Under California law, an employee’s “regular rate of pay” determines the rate of premium pay for overtime hours. The overtime premium is a percentage of the employee’s regular rate of pay, either 50% or 100% depending upon the number of overtime hours worked.
This regular rate of pay can include more than merely the employee’s agreed hourly rate. It may also need to include various forms of compensation earned by the employee during the pay period, such as commissions and bonuses. Each included compensation element must be converted to a per-hour rate (and included in the regular rate) by dividing the compensation element by the number of hours the employee worked to earn that element. The Alvarado court considered whether a flat sum bonus must be divided by (1) the total hours the employee worked during that pay period, or (2) only the non-overtime hours.
In Alvarado, the employer had provided employees with a $15 “attendance bonus” for each Saturday or Sunday worked, regardless of whether the employee worked any overtime hours during that pay period. Both the employer and the employees agreed that this flat sum bonus had to be added to the pay period’s regular rate of pay for overtime purposes, but disputed whether that addition should be based upon dividing the bonus by all hours worked in the pay period or only by the non-overtime hours.
The employer argued that the bonus should be allocated to all hours worked in the pay period, despite a DLSE enforcement policy that stated the bonus should be divided by only the non-overtime hours worked. The employer argued that the DLSE policy was a void regulation because it had not been adopted with adequate process, so the court should apply federal regulations dividing the bonus by the total hours worked in the pay period.
Although the court agreed that the DLSE policy was void, it nevertheless interpreted California law consistent with the DLSE. Since the attendance bonus could be earned even if the employee worked no overtime in the period, the court held that it should be treated “as if it were fully earned by only the nonovertime hours in the pay period.” Therefore, to determine an employee’s regular rate of pay under California law, the regular rate attributable to a flat sum bonus should be calculated by dividing the non-overtime hours worked by the employee.

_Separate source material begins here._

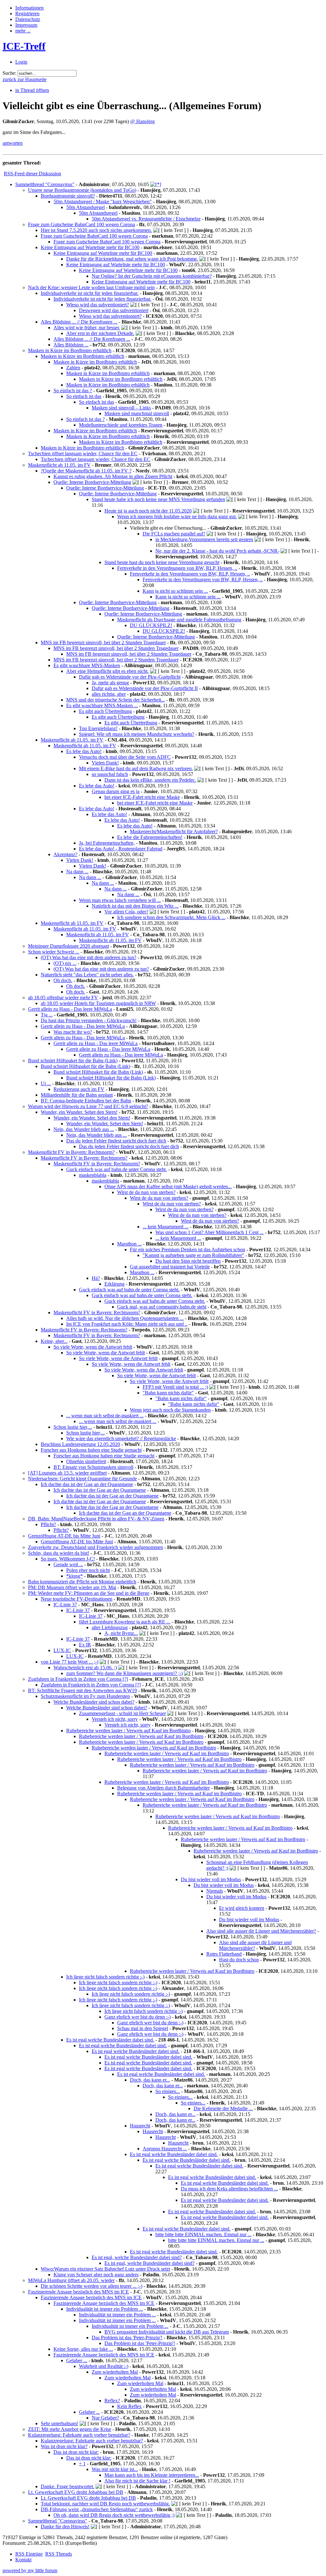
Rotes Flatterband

The outcome for employers is that a flat sum bonus will result in a larger premium for overtime pay because the bonus will be divided by a smaller number of hours. For example, if the employee was earning $15 per hour, worked 48 hours in the workweek, and earned a $15.00 flat sum bonus, the regular rate would be $15.38 per hour, and the overtime rate would be $23.07, as compared to a lower overtime rate of $22.97 under the federal rule.
Employers now have clear guidance on how flat sum bonuses must be treated when calculating overtime rates for California employees. Employers who pay flat sum bonuses, or plan to pay such bonuses, should ensure that these bonuses are allocated only to the non-overtime hours worked by the employee when calculating overtime premiums. California employers who have previously followed the federal rule should re-evaluate their overtime calculations to ensure compliance with Alvarado. While a specified group of compensation enhancements need not be included in regular rate calculations, employers should obtain legal advice before making such exclusions.